Initial Lessons Learned with Agentic Programming

Posted on AI, Development

My journey through four phases of learning to work effectively with AI agents—from failed attempts at prompt engineering to discovering a process that actually delivers production-ready code.

It’s honestly not a secret—we are finally getting technology to where I imagined back in the early 90s when I was in high school. I remember having discussions with my friends about the potentials and problems we would face when we got here. It’s been an interesting journey to watch, but now we’re here and what do we do with this technology I had dreamed about for thirty years? We do cool things!

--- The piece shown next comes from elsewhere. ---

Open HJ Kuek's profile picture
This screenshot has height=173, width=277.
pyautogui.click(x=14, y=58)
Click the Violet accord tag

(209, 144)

When ChatGPT announced their LLM to the world, I immediately started using it to write code. I’m huge into automation and have a list of projects and ideas I would like to get executed. Problem is I’m one measly weak human that requires sleep, food and such… I would open the console, ask a question, get a response or a code snippet, test, iterate, test, iterate, test, rinse and repeat. I would get useful code sometimes, but other times I would ask for something resembling a simple sandwich and was served with a 12-course meal and all the fixings but not a sandwich in sight. Exceptionally exciting if you want to see what it can do, but not very useful when you have a detailed task list and a deadline.

So began my journey to figure out what actually works.

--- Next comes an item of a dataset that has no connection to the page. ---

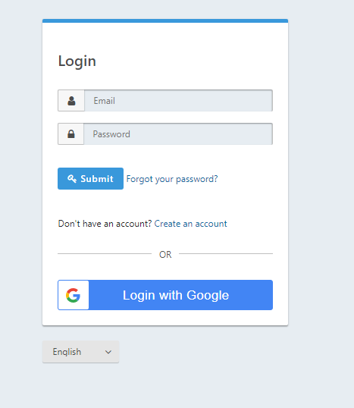Select the English label in language selector
This screenshot has width=354, height=408.
67,352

Phase 1 - Prompt Engineering

Initially we believed that the key to making this work was to improve the prompt. It’s a computer after all and it’s supposed to follow instructions, right? If it’s making a mistake it’s probably because I wasn’t clear enough or left a detail out, something…

So we ended up writing long detailed prompts with examples, gotchas, lists of do/don’t actions, etc. everything we could think of to make sure the system knew what we wanted.

This only got us so far. It worked a bit but definitely didn’t give the results we needed and certainly wouldn’t ship production-ready code. We also noticed that the agents would have a tendency to overcomplicate simple solutions—the wheelbarrow becomes a tricycle big rig. It works but definitely not what you need, way too complicated and a city-sized mountain of technical debt right out the gate.

Not the solution.

Phase 2 - Gates/Guardrails

As a systems admin I want to trust the process and remove the human element as much as possible. I also believe that people, if given enough opportunity, will find ways around constraints. So we took a different approach: we don’t let the agent do the thing—we build a process that ensures it does the thing correctly, so the process has permission but the agent doesn’t.

That didn’t work out. The agent would work and realize there is a guardrail and spend the time and tokens trying to circumvent the git-hooks rather than fixing the linting problems. It would spend more time trying to get around the guardrail than actually doing the work.

Not the solution.

Phase 3 - Structure

A little digression first:

Jocko Willink has a great podcast and one of the things he talks about is “Discipline Equals Freedom.” The principles are outlined in his book Discipline Equals Freedom: Field Manual Mk1-MOD1. The more structure you have, the more freedom you have to operate. This is counter-intuitive to most people as they think structure is confining and limiting. It’s not, it’s liberating.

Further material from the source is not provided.